Peak One, Frisco, ColoradoHave you ever wondered how mountains get their names? Some names are pretty mundane and obvious, like the numbered peaks (one through 10) of the Tenmile Range, which runs north-south from Frisco to Breckenridge.

But other names are a bit more obscure, like Jacque Peak, the highest summit near Copper Mountain Ski Area. We haven't been able to find out if it was named for a French fur trader who roamed the area back in the 1800s, or maybe for a French ski instructor back in Copper Mountain's Club Med days.

But other names names can be traced, including Copper Mountain itself, which was named by an early prospector looking for gold. But after digging a few tunnels, he found only low-grade copper ore — hence the name.

A number of local mountains got their names during the mining area, including Summit County's highest summit, Quandary Peak. Legend has it that the miners who named this mountain were baffled by some of the mineralized ore they found, leaving them in a quandary.

Other local features have names that pre-date the mining era. If you're headed south on Highway 91 to Leadville, you'll cross over Fremont Pass, named for John Charles Frémont, one of the greatest early explorers and scouts of the settlement era, who earned the name "The Pathfinder" in the popular press of the time. After his service in the military and as a guide, Frémont became the first candidate of the anti-slavery Republican Party for the office of President of the United States.

One of our favorite peaks is named after another famed Summit County resident, Father John Dyer, who journeyed on skis from Breckenridge, braving avalanches and blizzards, to deliver Sunday sermons at the remote mining camps around Copper Mountain. Like so many of us, Dyer came to Colorado in mid-life, driven by a desire to see the Rocky Mountains. Father Dyer Peak (13,610 feet) is located in the Tenmile Range, about two miles south of Breckenridge, and is best accessed from the Spruce Creek trailhead.

Other names date from a more recent era, like Vail Pass, west of Copper, along I-70. The pass, and the town, were named for Charles Vail, a highway engineer who routed highway 6 (which later became I-70) through the Vail Valley.

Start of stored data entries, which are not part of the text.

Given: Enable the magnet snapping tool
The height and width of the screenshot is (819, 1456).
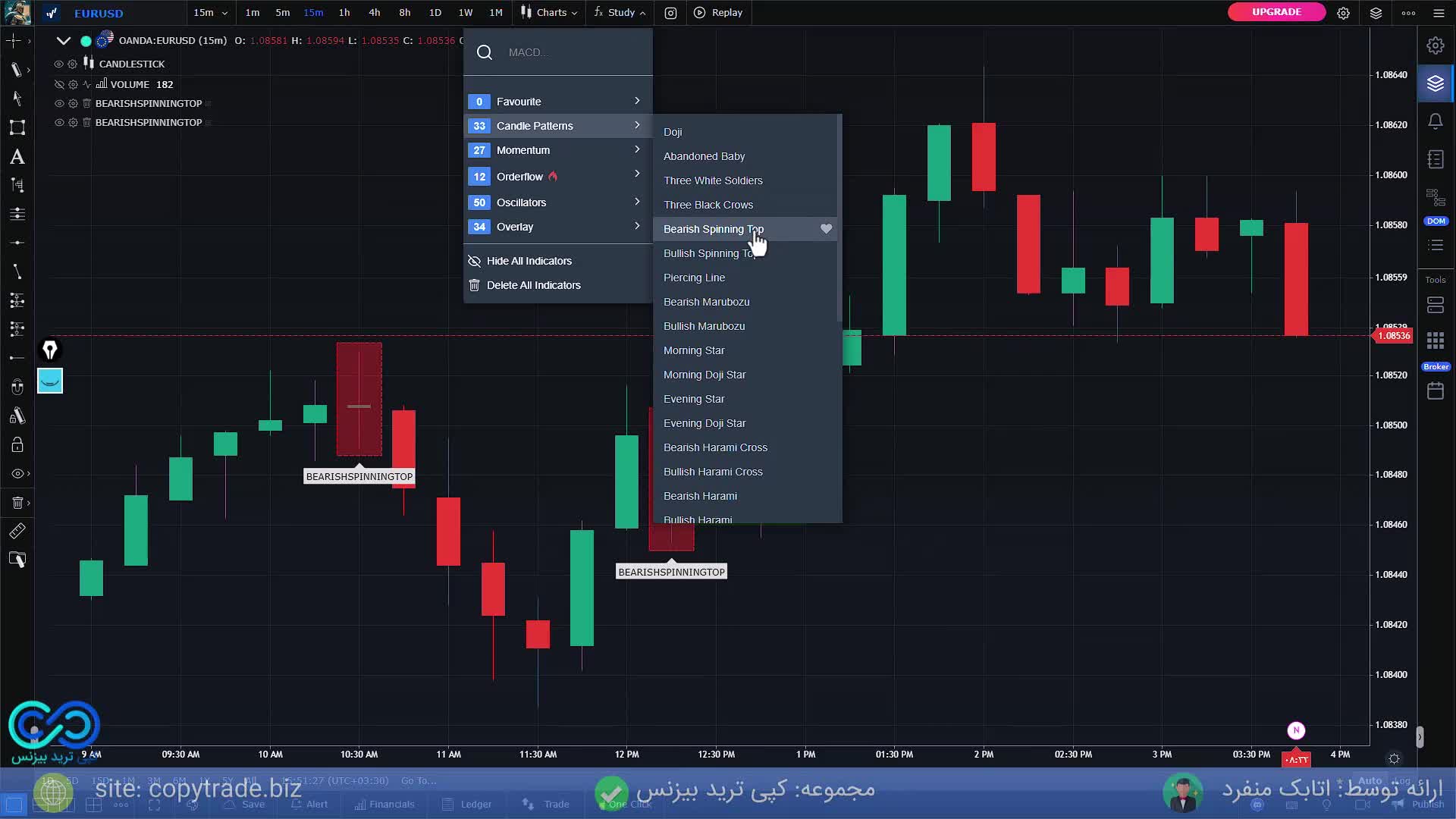Looking at the screenshot, I should point(17,385).
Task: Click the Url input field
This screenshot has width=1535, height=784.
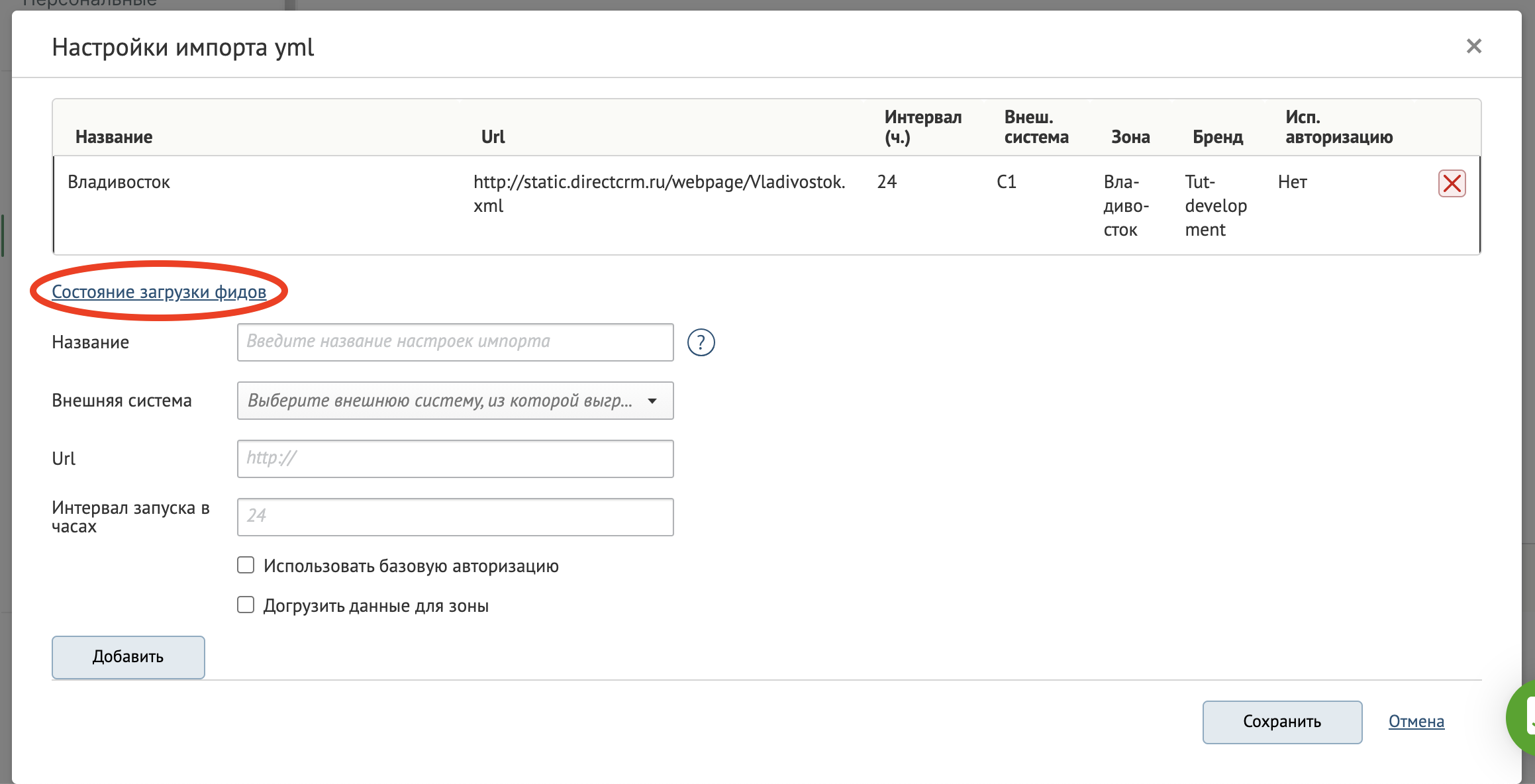Action: (x=455, y=459)
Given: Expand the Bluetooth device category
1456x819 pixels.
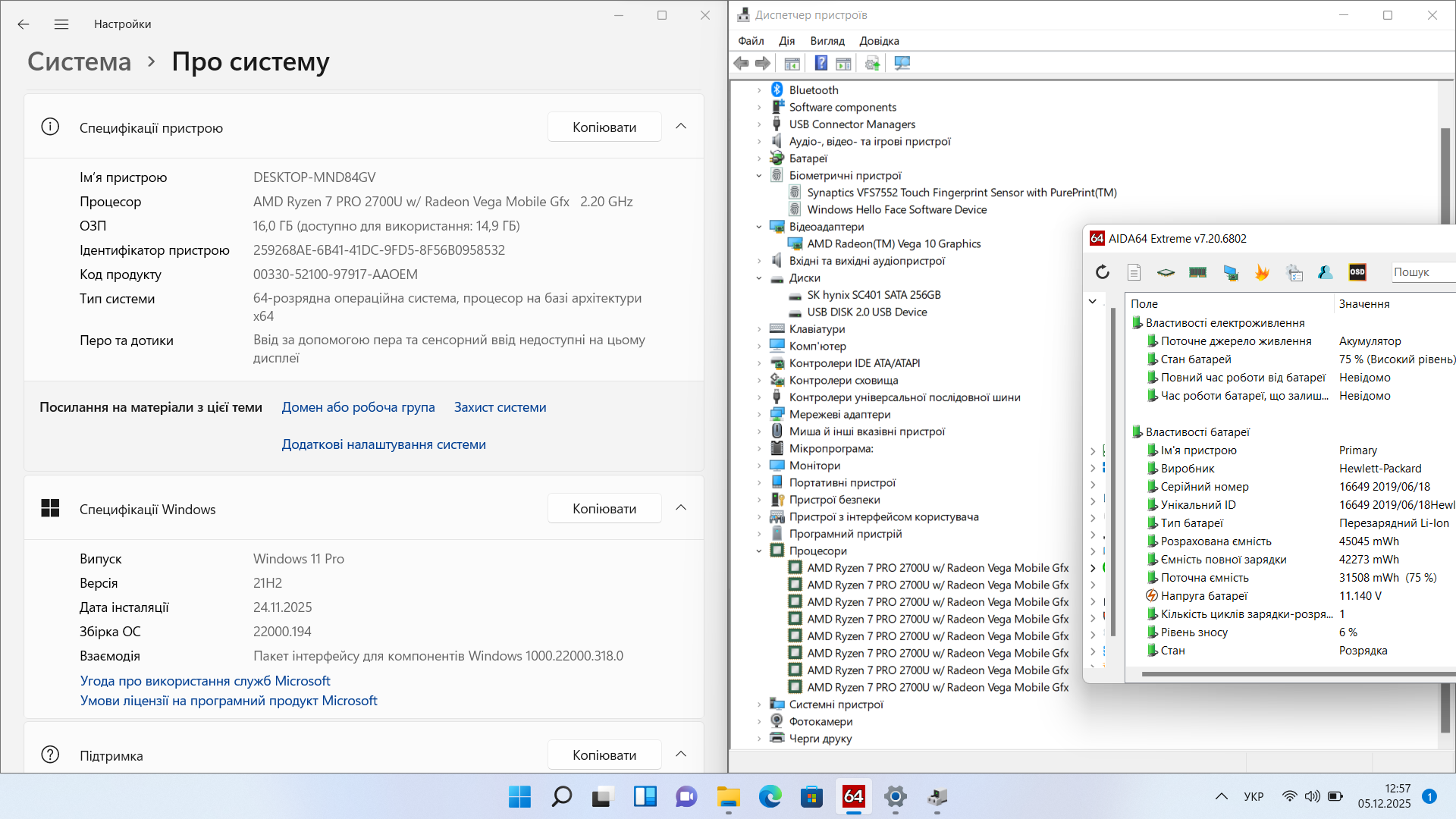Looking at the screenshot, I should point(759,90).
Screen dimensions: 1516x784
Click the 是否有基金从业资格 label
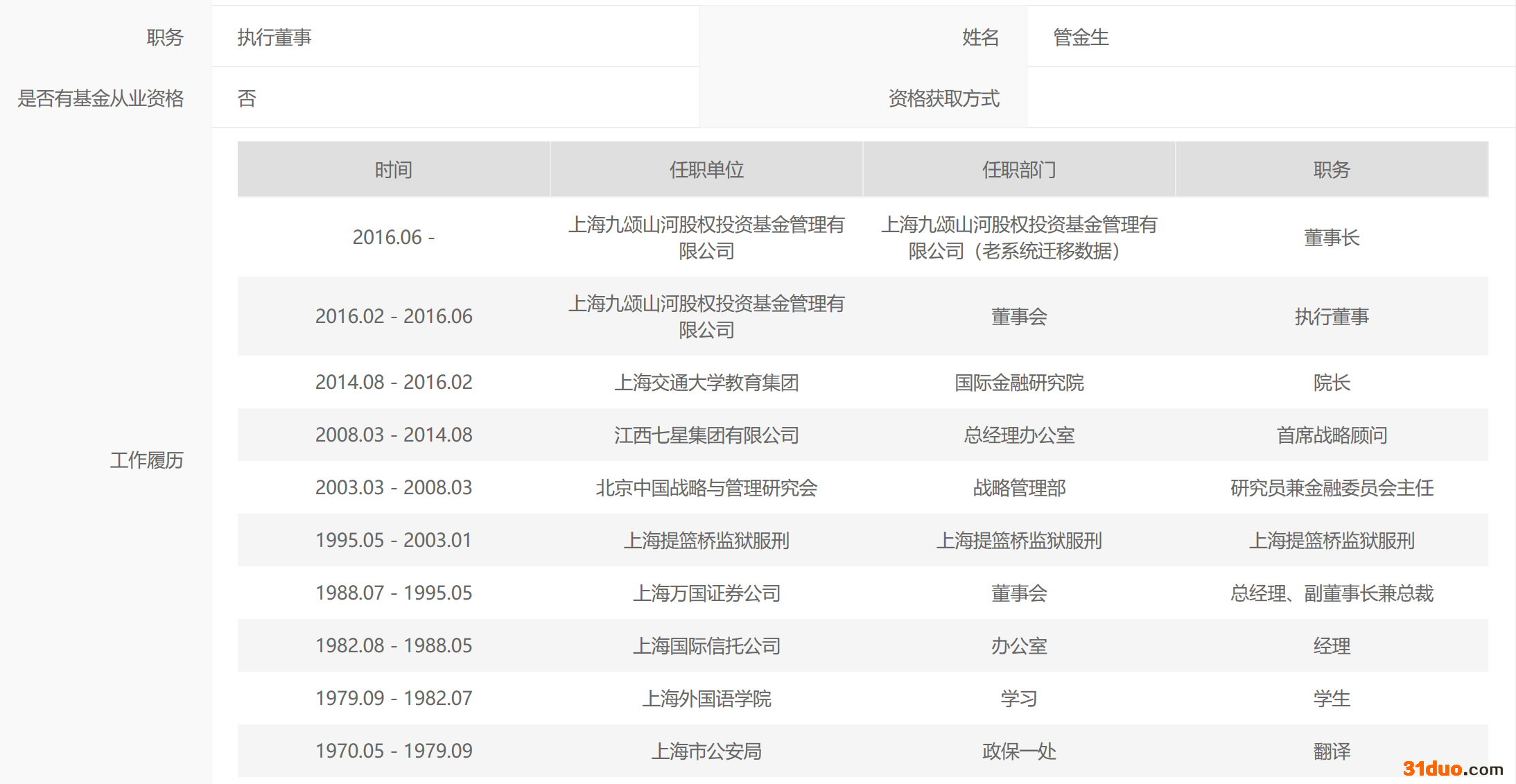[x=101, y=98]
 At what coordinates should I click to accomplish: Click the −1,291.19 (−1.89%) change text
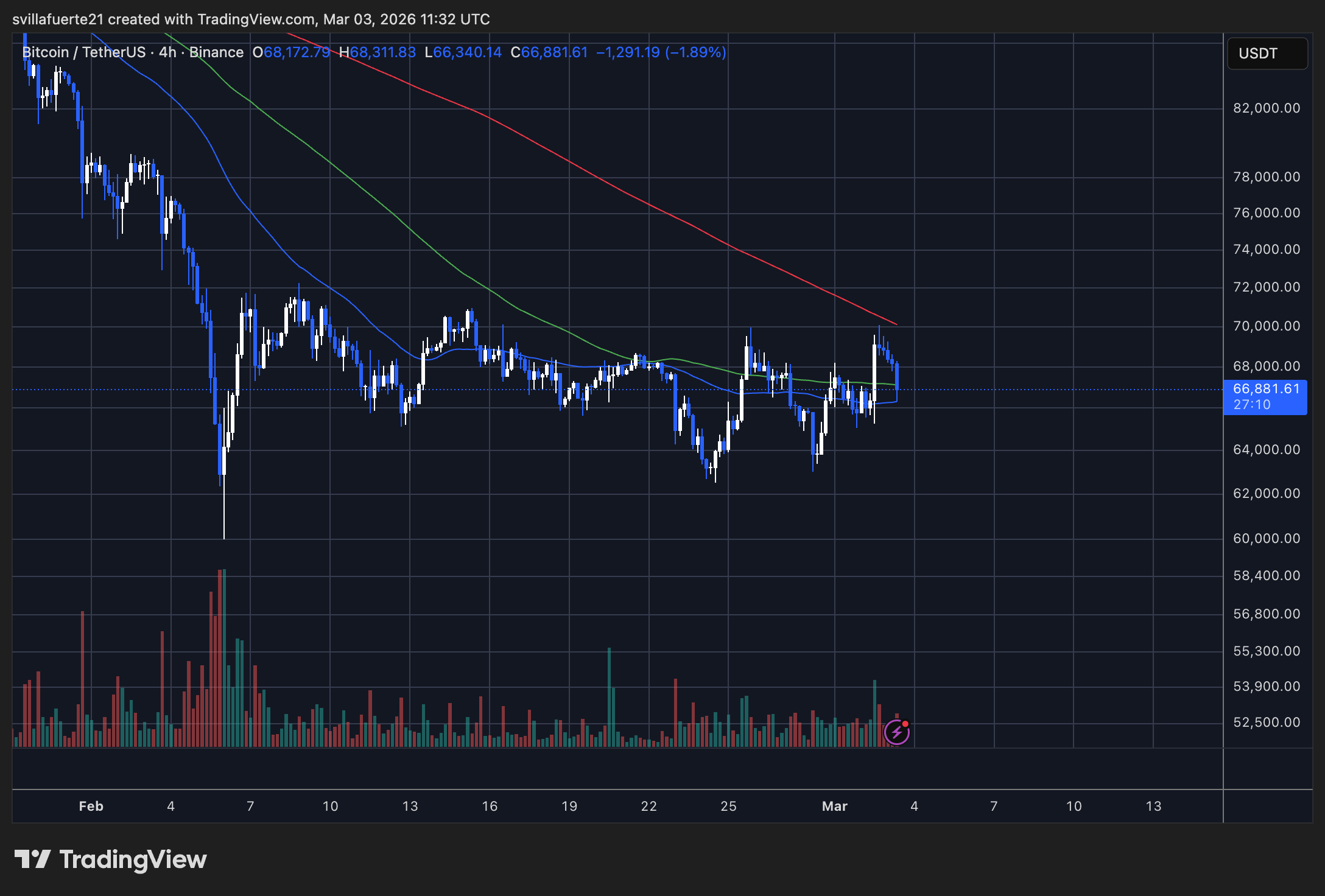click(661, 52)
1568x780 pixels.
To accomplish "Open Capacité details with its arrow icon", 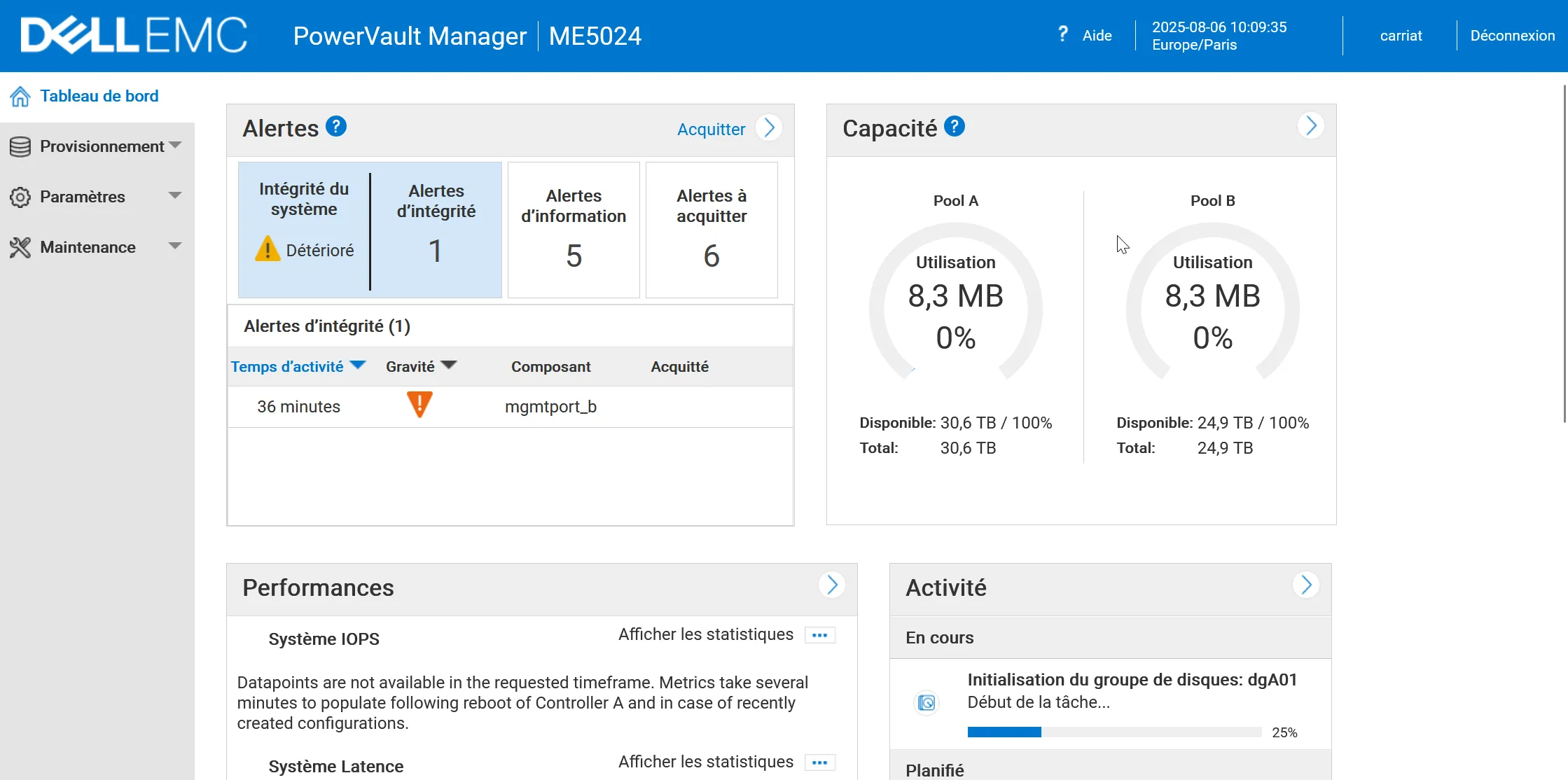I will point(1310,126).
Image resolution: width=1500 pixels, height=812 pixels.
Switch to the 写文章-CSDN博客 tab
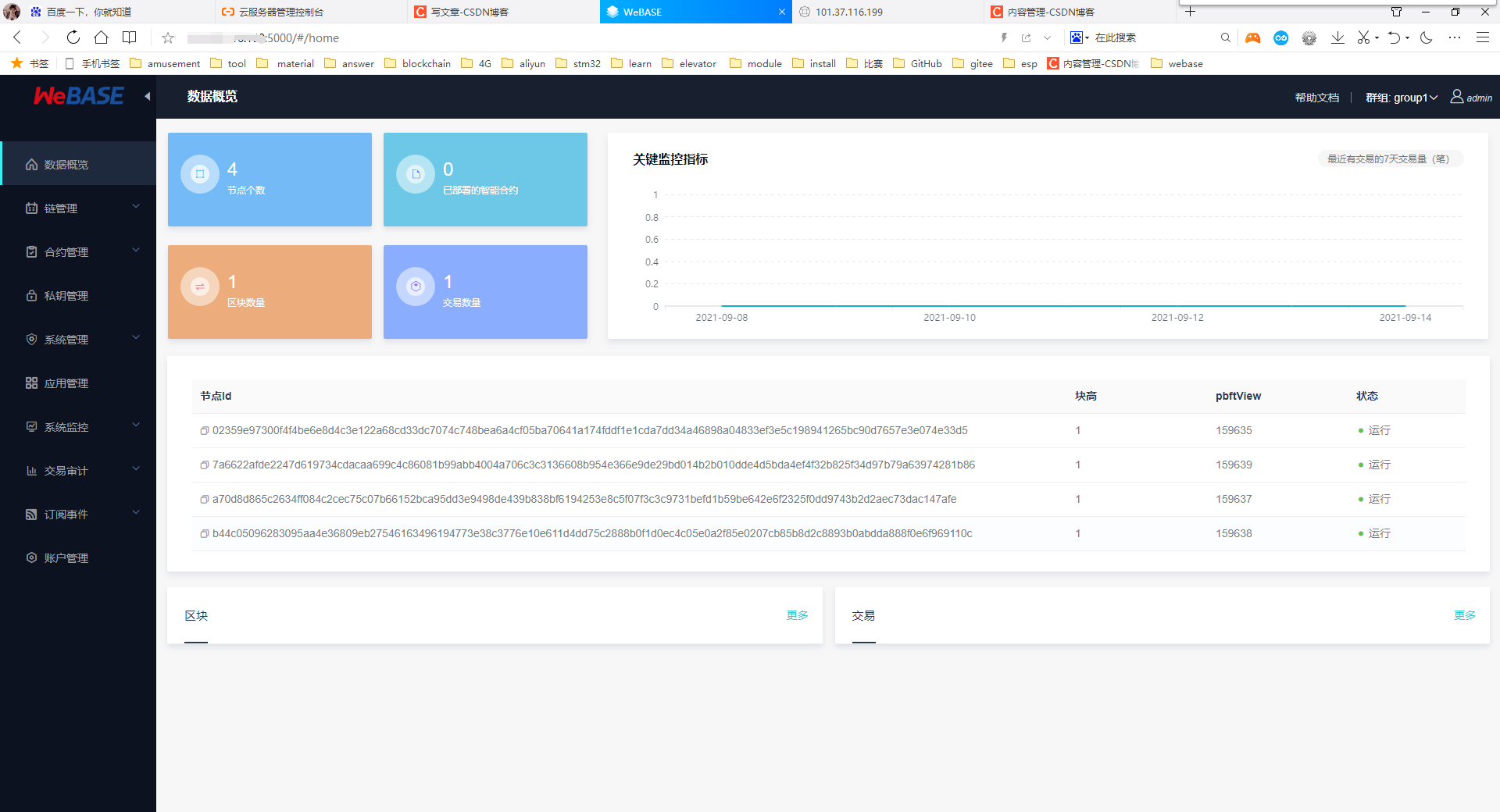(469, 12)
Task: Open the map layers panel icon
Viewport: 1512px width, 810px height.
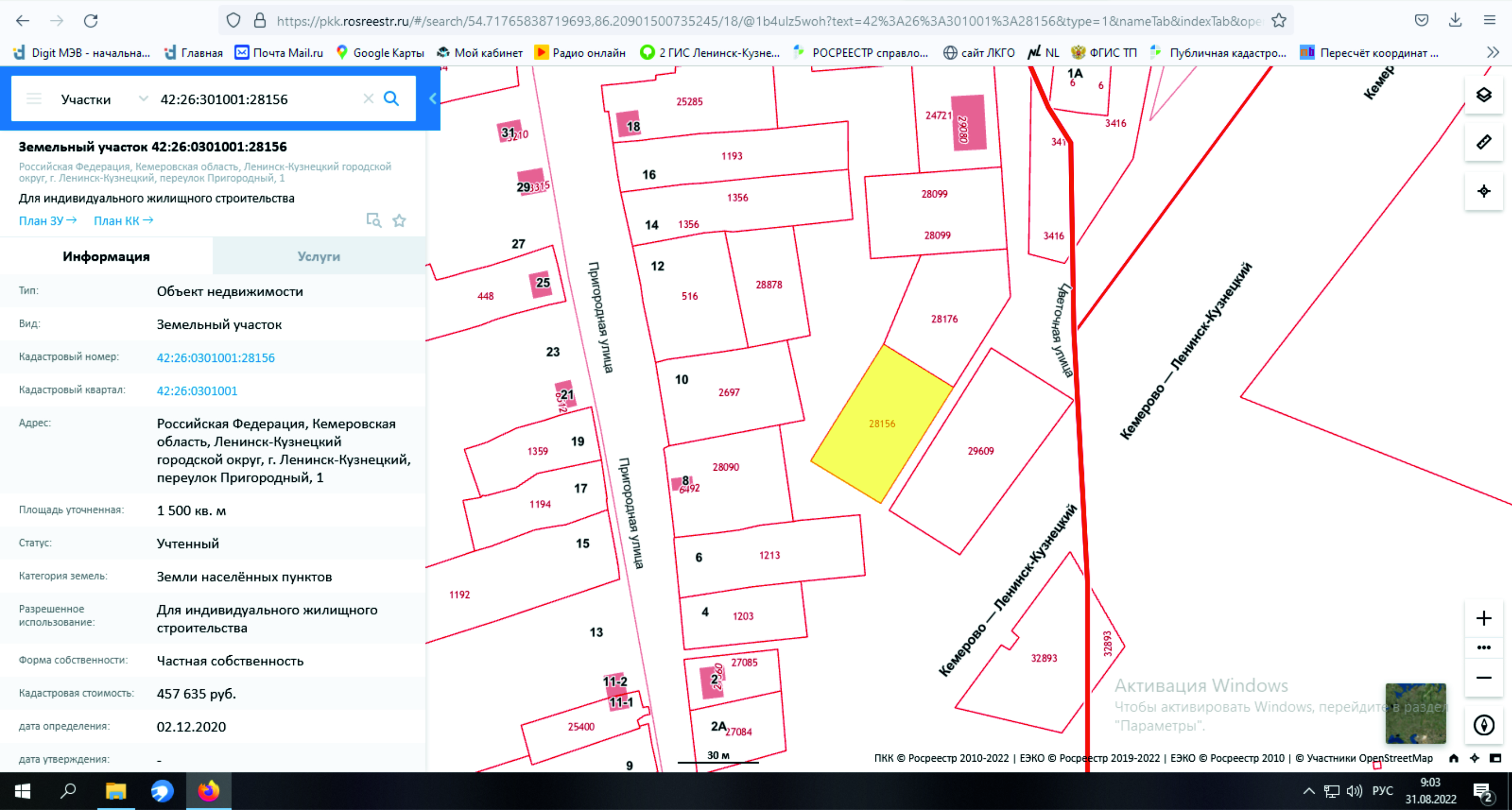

And in the other direction, one Frisco's landmark peaks, Buffalo Mountain, was named because its atypically rounded rounded summit resembles the hulking back of a buffalo from some angles.

Along with Jacque Peak, there are a lot more place names that we're curious about, including Uneva Peak and Wichita Mountain, so we'll keep digging and try to uncover the origins of some more Summit county place names.